Salvini si introduce ammettendo che in quindici anni di governo non sono riusciti a combinare granché a Roma, e per questo Maroni si candida in Lombardia. Poi sproloquia sugli appalti che dovrebbero essere affidati solo a imprese locali, Landini sproloquia sulle imprese globali, l’articolo 18, lo sviluppo infrastrutturale e compagnia cantando. Fini gioca a fare l’economista, ma non gli riesce tanto bene, e Yoda si ricorda che cosa Craxi diceva di Fini: “Non dice niente, ma lo dice benissimo”. Tutti si danno sulla voce, ma non si capisce il motivo di tanto accapigliarsi, visto che nessuno fa un ragionamento sensato e compiuto.
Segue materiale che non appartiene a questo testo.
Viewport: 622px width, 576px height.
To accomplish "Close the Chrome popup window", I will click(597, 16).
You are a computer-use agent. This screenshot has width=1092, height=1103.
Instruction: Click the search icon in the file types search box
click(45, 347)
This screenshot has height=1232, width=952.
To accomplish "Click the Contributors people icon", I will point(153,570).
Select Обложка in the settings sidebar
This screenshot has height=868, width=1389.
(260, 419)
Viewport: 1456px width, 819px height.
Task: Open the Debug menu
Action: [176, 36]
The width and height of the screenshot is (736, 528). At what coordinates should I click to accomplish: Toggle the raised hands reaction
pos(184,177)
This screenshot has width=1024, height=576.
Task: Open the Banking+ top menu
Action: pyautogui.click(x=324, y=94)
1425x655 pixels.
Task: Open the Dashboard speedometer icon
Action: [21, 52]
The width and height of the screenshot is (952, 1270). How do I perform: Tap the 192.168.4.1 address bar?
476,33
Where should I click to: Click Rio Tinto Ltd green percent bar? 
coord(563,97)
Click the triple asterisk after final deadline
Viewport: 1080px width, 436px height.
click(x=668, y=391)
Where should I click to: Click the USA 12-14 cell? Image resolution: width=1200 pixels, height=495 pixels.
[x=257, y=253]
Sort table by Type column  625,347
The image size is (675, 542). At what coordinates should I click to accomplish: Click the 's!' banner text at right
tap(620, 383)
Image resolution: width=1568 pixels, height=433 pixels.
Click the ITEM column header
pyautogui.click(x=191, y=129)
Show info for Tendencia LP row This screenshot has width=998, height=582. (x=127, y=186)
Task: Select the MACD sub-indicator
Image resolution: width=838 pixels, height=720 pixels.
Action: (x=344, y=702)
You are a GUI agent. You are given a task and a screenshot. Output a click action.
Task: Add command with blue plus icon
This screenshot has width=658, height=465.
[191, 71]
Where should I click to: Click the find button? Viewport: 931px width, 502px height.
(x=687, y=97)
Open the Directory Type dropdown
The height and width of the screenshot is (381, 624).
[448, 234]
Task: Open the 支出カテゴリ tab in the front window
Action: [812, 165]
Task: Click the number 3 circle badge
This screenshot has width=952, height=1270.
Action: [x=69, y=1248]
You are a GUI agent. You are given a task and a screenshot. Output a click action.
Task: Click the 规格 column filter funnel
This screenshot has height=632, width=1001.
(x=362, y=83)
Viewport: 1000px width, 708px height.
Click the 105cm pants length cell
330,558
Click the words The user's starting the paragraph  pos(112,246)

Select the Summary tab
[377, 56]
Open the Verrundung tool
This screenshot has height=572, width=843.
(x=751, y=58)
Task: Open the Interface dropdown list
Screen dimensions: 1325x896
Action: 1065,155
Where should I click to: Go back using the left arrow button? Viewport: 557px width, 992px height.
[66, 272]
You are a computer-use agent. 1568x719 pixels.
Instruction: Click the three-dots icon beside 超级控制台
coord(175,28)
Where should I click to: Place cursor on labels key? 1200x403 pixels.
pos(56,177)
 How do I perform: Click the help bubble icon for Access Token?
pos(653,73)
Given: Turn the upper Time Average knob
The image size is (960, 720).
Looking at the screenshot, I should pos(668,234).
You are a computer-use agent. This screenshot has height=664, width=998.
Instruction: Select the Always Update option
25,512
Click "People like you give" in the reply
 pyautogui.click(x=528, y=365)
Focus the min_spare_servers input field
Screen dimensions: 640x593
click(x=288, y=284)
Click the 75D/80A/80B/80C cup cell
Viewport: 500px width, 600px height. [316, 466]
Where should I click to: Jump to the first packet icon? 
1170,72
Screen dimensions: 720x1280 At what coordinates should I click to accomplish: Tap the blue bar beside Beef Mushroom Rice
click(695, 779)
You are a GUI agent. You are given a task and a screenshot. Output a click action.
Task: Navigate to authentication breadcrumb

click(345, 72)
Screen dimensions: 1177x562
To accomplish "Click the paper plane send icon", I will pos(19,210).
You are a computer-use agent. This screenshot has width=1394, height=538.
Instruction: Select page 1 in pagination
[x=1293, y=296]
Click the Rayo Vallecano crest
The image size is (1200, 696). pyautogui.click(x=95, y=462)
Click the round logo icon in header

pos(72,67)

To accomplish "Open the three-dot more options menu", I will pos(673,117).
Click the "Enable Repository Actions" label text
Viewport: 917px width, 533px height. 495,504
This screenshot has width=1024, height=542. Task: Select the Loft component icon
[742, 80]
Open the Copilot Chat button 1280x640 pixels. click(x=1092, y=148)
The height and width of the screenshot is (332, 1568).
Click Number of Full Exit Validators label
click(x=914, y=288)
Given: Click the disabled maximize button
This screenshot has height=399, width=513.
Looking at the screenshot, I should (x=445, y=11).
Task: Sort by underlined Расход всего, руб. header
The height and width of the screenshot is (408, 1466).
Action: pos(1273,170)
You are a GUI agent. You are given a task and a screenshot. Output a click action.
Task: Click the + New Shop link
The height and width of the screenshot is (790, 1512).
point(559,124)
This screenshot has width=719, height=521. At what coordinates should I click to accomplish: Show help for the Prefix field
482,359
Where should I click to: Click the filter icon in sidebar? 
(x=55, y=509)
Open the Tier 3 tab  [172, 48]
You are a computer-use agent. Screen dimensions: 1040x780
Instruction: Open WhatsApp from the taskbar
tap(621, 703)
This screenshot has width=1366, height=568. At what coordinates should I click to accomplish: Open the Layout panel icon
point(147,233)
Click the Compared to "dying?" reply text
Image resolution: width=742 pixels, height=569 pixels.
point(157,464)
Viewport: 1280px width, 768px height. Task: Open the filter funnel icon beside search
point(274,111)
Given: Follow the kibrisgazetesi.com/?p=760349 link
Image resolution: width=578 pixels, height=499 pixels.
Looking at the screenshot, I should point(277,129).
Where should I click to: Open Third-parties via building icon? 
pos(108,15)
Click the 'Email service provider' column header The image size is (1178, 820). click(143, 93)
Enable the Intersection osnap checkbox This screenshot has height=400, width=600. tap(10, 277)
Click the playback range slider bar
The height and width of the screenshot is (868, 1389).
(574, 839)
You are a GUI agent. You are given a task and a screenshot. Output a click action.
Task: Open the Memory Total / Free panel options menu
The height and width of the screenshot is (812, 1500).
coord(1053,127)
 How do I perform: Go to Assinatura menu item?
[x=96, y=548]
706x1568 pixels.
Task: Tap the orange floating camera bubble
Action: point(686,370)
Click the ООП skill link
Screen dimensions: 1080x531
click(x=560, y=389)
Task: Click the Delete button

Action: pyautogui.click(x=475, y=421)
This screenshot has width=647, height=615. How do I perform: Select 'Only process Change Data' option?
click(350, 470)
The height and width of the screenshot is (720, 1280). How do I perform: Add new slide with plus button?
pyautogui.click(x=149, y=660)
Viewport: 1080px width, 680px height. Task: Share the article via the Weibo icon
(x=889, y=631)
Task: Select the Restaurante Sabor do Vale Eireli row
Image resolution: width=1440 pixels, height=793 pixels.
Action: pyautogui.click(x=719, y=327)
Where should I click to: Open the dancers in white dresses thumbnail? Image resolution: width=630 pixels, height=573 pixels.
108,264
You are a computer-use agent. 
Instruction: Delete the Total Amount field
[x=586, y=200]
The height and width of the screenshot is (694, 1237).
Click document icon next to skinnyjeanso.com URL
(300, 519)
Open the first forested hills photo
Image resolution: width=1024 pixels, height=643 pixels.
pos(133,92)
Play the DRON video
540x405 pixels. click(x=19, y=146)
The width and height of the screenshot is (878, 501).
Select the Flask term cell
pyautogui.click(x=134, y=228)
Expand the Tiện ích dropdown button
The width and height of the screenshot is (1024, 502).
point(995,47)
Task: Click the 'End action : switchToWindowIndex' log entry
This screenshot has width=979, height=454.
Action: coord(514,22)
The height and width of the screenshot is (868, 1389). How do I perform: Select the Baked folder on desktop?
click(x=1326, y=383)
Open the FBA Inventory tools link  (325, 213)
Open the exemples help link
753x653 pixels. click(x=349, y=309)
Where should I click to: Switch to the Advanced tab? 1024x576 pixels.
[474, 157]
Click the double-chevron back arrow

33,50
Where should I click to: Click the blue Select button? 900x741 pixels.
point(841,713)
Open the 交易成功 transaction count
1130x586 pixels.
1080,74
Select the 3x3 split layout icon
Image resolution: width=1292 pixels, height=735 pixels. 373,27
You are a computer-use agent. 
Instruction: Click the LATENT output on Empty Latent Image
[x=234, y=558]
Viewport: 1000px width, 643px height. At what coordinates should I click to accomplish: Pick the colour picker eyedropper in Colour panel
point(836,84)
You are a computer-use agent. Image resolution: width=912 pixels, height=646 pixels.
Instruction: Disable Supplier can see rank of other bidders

Per aumentare la confusione, Santoro introduce una intervista alla Carfagna sull’opportunità o meno di candidare Cosentino contro il quale lei aveva fatto una battaglia politica. La Carfagna sguscia, dice che sono questioni complesse e deciderà la commissione preposta (c’è dentro Verdini!). Bel commento di Santoro: “Il politico è mobbbile”. La tripla “b” romanesca rende icasticamente l’idea di tale movimento. La Carfagna è sempre più bella e più elegante, e pensare che era partita come la Minetti… si vede che la classe non è acqua, anche nel dribblare le domande insidiose.

Santoro concede a Travaglio un secondo pistolotto, per smontare le accuse fattegli da Berlusconi la settimana prima di essere un diffamatore di professione: bell’esempio di uso privato del Servizio Pubblico. Si conclude con Vauro che – c’era bisogno di dirlo? – non fa davvero proprio più ridere. Finisce in sordina una trasmissione assai moscia, nonostante la presenza di un agguerrito sindacalista e del pugile leghista con camicia non-stiro d’ordinanza. D’altro canto non si può mica avere Berlusconi tutte le settimane…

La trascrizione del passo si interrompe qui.